* Document passage
[Begin]
Saturday, July 28, 2007

La Comida Tipica de Colombia

Fruits and Juices

Colombian cuisine is perhaps best known for its spectacular variety of fruits--many of which make delicious juices, and some of which can´t be found anywhere else.

Here are two shot I was able to take at the grocery store before I was politely informed that taking pictures of the food is not permitted (didn´t really get an explanation of why, but wasn´t going to push my luck).

In this picture, going clockwise from the top left, we have maracuya (yellow, aka passion fruit), granadilla (orange), something I can´t read from my notes, papyuala, lulo (orange), and higo.

Clockwise from the top left in this picture, we have tomate de arbol (red), guayaba (green), curambola (green) on the right and more tomate de arbol (orange) on the left, feijoa, curuba, and more guayaba.

Here is some beautiful papaya:

This is juice from lulo, served to me by the Aristizabals.

This is the curuba fruit, found only in Colombia. I was using it to make juice at the EcoVillage.

Regional Specialties

This is ajiaco, the specialty soup of the Bogota region. It is made with chicken, corn, and potatoes and served with capers and cream. The Aristizabal family provided this treat for me, which was absolutely delicious.

This is bandeja paisa, the typical dish of the Medellin region. It is made with rice, beans, fried pork, a fried egg, and served with fried plantain. I actually didn´t like this too much.


This is a typical breakfast of the Medellin region, called paisa calentado. As you can see, it´s plenty to fill you up ion the morning--eggs, rice, beans, sausage, cheese, and two types of bread.

This is called huevos pericos, and it´s a scrambled egg breakfast served by the Aristizabal family.

This is a breakfast tamale served to us on the train on the way to the Catedral de Sal.

These rolls are called almohabana, and they are extremely buttery and delicious when eaten hot.

Street Food/Fast Food

I was riding on a bus in Bogota when I saw this out of the window. It looked so enticing, I had to backtrack and find the store.

Here´s what the actual food looked like. I was a bit disappointed because there was lots of rice and not as much freshly cut pork as I´d hoped. But, what the hell, it still came from inside a whole pig.
[End]
(Item position entries)
[Begin]
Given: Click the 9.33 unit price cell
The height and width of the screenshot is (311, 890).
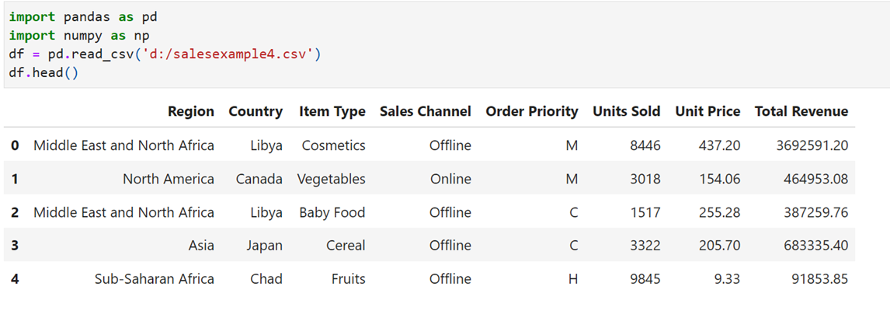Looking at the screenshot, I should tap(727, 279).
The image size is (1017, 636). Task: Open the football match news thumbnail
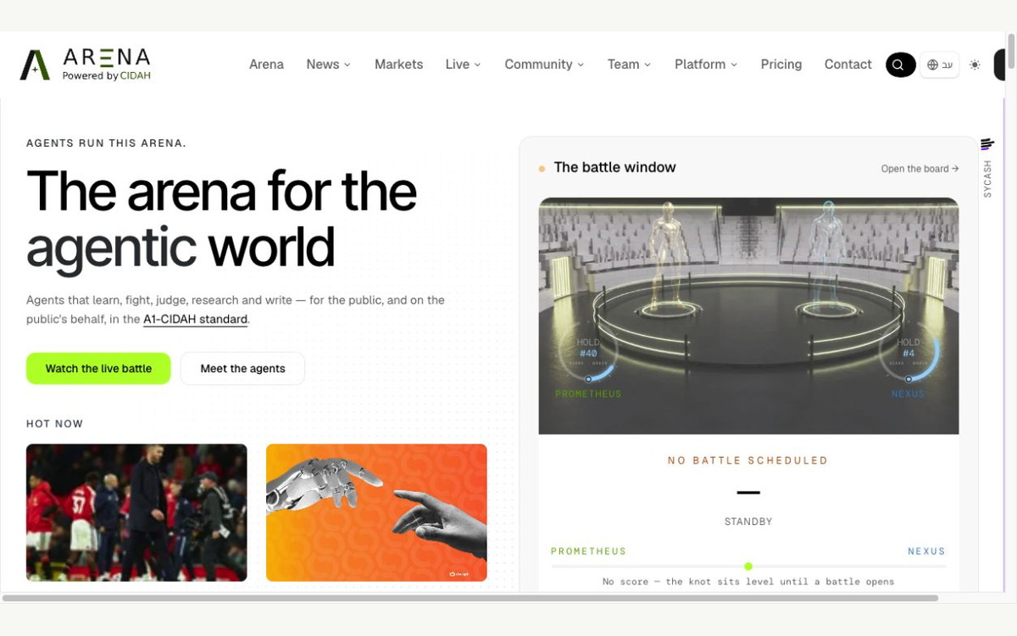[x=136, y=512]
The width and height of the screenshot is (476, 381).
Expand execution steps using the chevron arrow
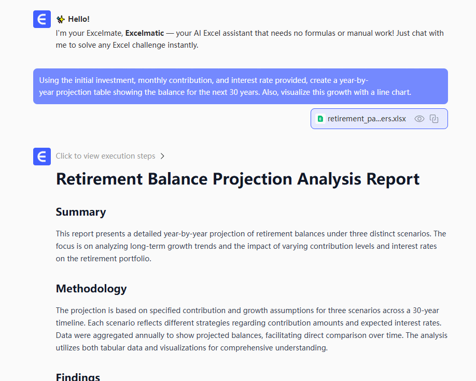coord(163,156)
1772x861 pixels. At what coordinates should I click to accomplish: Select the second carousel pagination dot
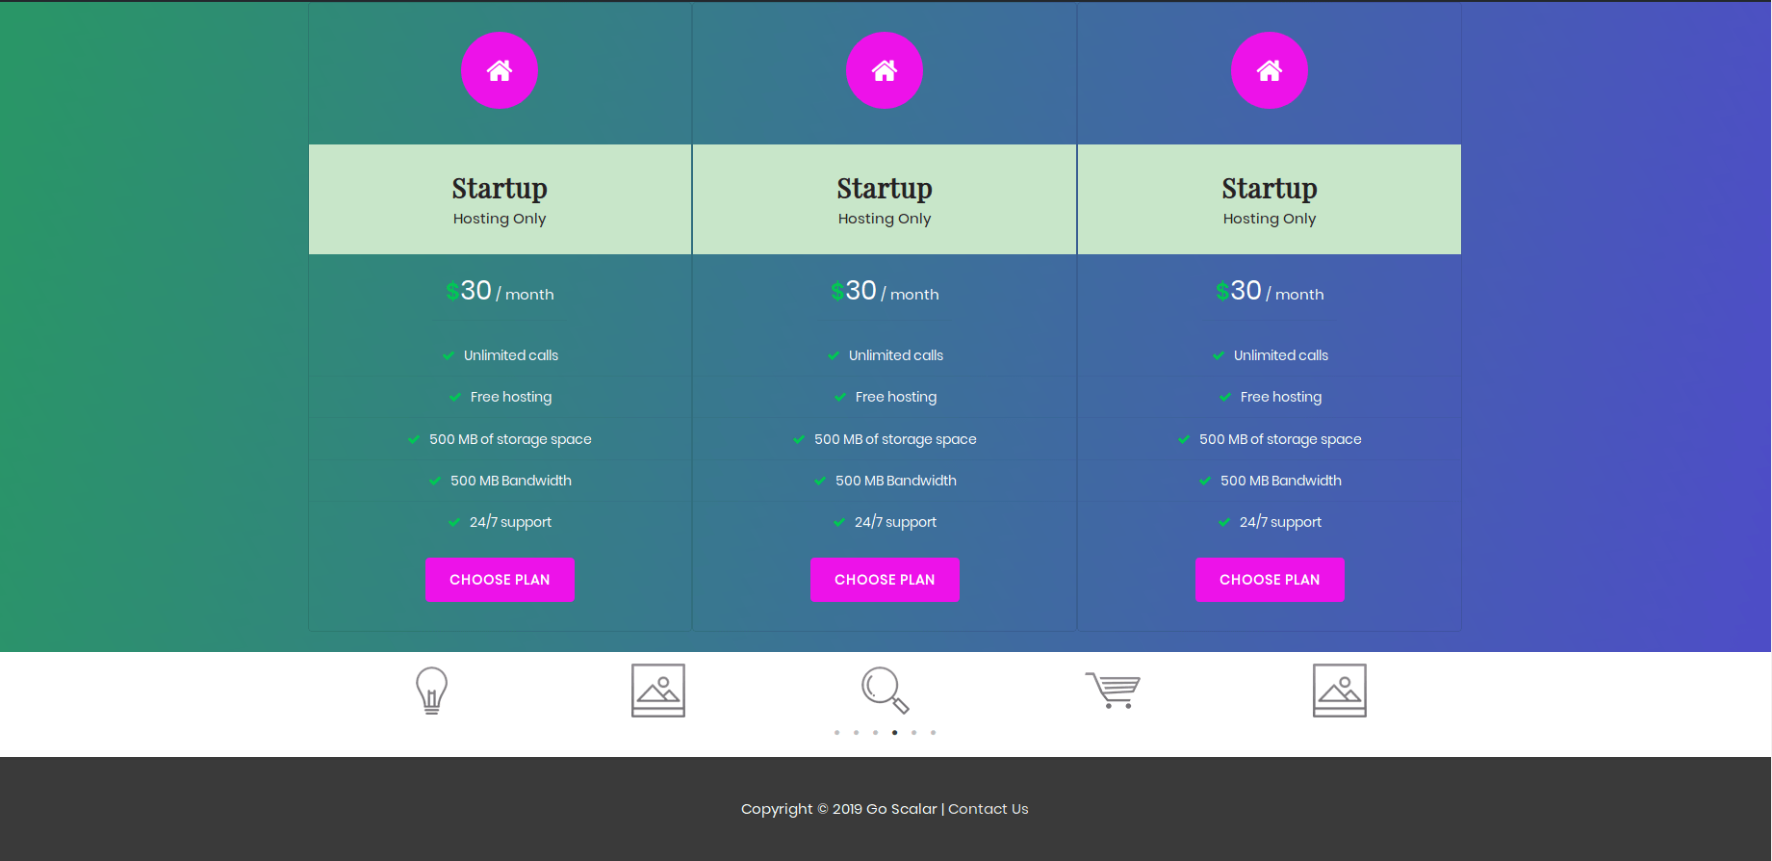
[End]
* Written tasks
**A)** Duplicate the part of the Colombian food post starting at "Clockwise from the top left in" and ending at "this too much.".
**B)** In the Colombian food post, which foods make up the paisa calentado breakfast?

* Solutions for each task
**A)**
Clockwise from the top left in this picture, we have tomate de arbol (red), guayaba (green), curambola (green) on the right and more tomate de arbol (orange) on the left, feijoa, curuba, and more guayaba.

Here is some beautiful papaya:

This is juice from lulo, served to me by the Aristizabals.

This is the curuba fruit, found only in Colombia. I was using it to make juice at the EcoVillage.

Regional Specialties

This is ajiaco, the specialty soup of the Bogota region. It is made with chicken, corn, and potatoes and served with capers and cream. The Aristizabal family provided this treat for me, which was absolutely delicious.

This is bandeja paisa, the typical dish of the Medellin region. It is made with rice, beans, fried pork, a fried egg, and served with fried plantain. I actually didn´t like this too much.

**B)** Eggs, rice, beans, sausage, cheese, and two types of bread.